The reports also call for positive, practical changes to be made to the native land title system against the looming threat of compulsory acquisition of indigenous lands. The common law of Australia recognises rights and interests to land held by Aboriginal and Torres Strait Islander people under their traditional laws and customs.

However, Kevin Smith, an official with Queensland South Native Title Services Limited, told IPS, “the native title system is in need of reform as it contains convoluted, ill-fitting legislative functions and complicated and unfair claim processes, particularly in light of the heavy burden of proof, and it has been bedevilled by policy myopia.
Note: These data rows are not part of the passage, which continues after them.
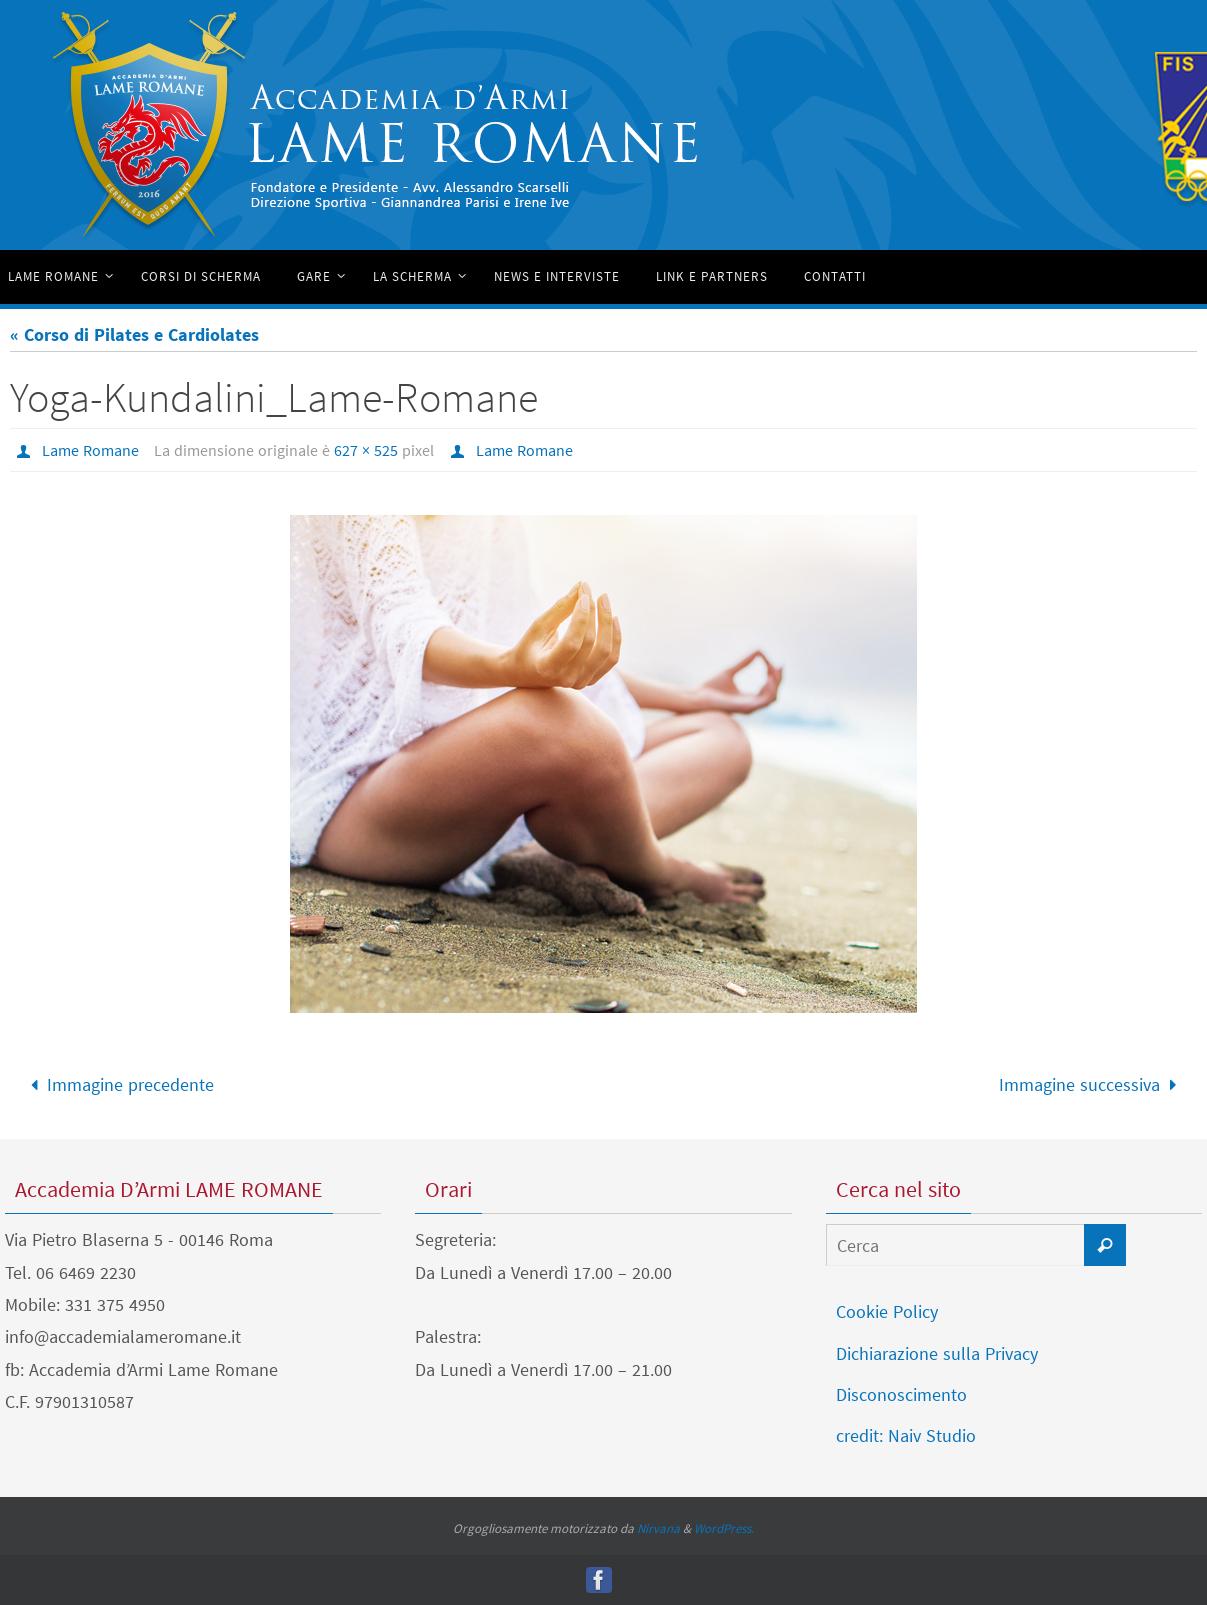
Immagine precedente (118, 1084)
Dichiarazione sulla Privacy (937, 1353)
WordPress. (724, 1528)
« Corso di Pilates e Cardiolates (134, 334)
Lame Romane (90, 450)
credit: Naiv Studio (906, 1435)
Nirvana (658, 1528)
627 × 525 (366, 450)
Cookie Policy (887, 1311)
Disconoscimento (901, 1394)
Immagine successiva (1092, 1084)
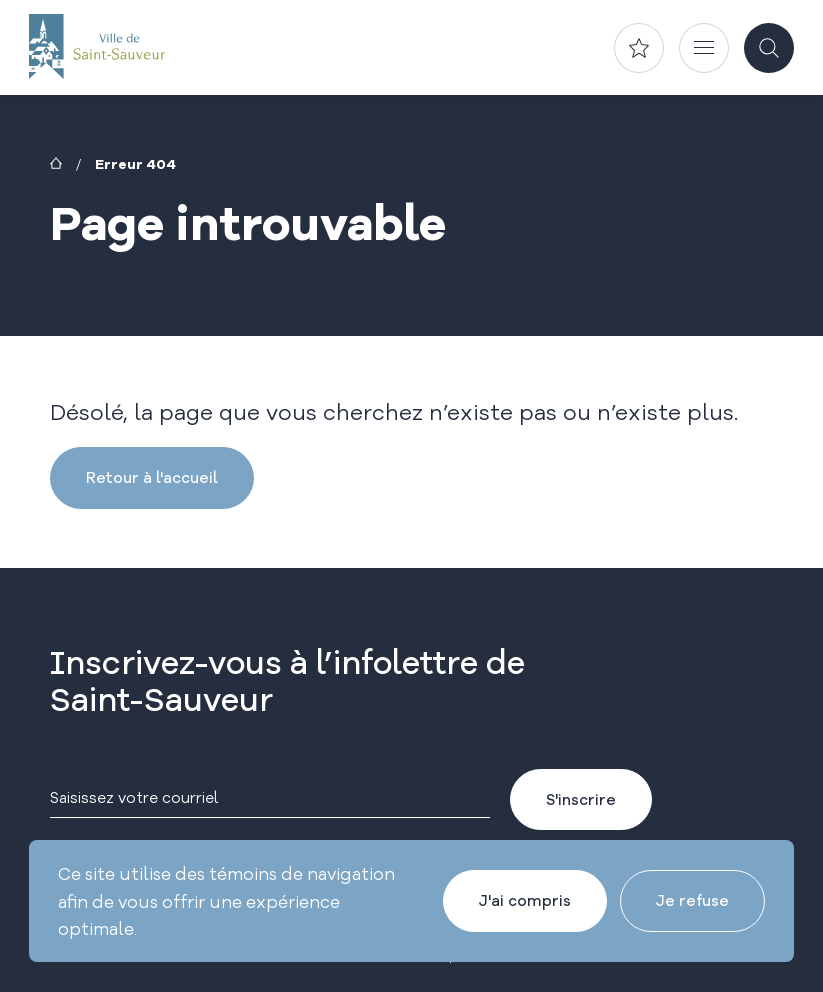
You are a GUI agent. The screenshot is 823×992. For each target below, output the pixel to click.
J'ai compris (525, 900)
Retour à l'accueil (152, 477)
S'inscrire (581, 799)
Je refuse (692, 900)
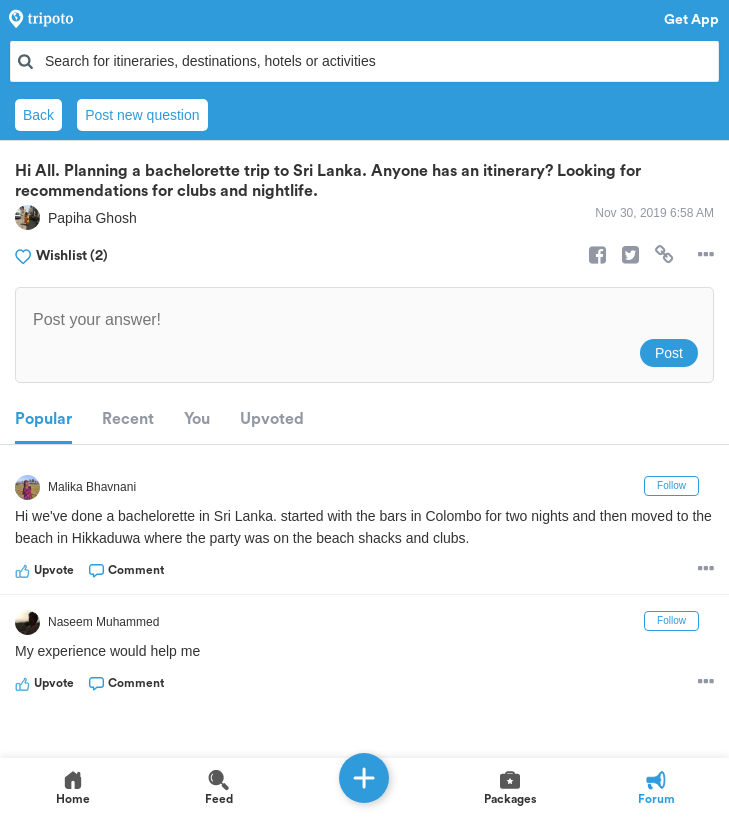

Native title has been intentionally excluded from the range of options to address underlying indigenous disadvantage.”

Smith proposes “implementing a broader land settlement framework, where native title is a means to an end, not an end in itself – that is, native title should be a tool along with other legislative and administrative tools that assist with redressing indigenous disadvantage.”

Keeping to his pre-election promise, Labour Prime Minister Kevin Rudd had last February offered an historic, unconditional apology to indigenous Australians for the wrongs committed by the State in the past.

Amidst tears and cheers in the Federal Parliament in Canberra, Rudd had said the long awaited “Sorry” three times to members of the ‘Stolen Generations’ comprising tens and thousands of children who were forcibly removed from their families between 1900 and 1970 under government assimilation policies to “breed out” their Aborigine blood and supposedly give them a better life.

Australia has since also formally endorsed the United Nations Declaration on the Rights of Indigenous Peoples, and Rudd made “Closing the Gap” between indigenous and non-indigenous people a cornerstone of his national apology.

But the reports caution that while the ‘Closing the Gap’ campaign is helping achieve indigenous health equality, the optimism could be short-lived and the current economic downturn would pose real challenges for the Aboriginal communities living largely in remote areas with abysmal access to education and health facilities.

Alcohol abuse, domestic violence, chronic diseases, unemployment, high suicide rates and lawlessness are rife in Aboriginal communities.

The Australian government has signed a bipartisan Statement of Intent to close the life expectancy gap by 2030. However, indigenous Australian children are twice as likely to go to hospital for chronic conditions than non-indigenous children, and are much more likely to die before they are 20.

The reports also warn that destruction of infrastructure like housing and sewerage would expose indigenous communities living in remote areas to greater risk of disease from flooded rubbish and insect-born diseases like dengue fever and malaria.

Indigenous leader, academic and ‘Australian of the Year’ Mick Dodson recently told a conference in Alice Springs that ensuring indigenous children attend school is one of the keys to improving Aboriginal health and closing the life expectancy gap. The fact that 30 per cent of indigenous adults lacked basic literacy had a “significant impact” on their health, he said.

Calling for urgent action to address the education crisis faced by indigenous communities, Commissioner Calma pointed out that “many indigenous kids living in remote areas only have a teacher come out to teach them three days a fortnight. These children are being educated in tin sheds with dirt floors.”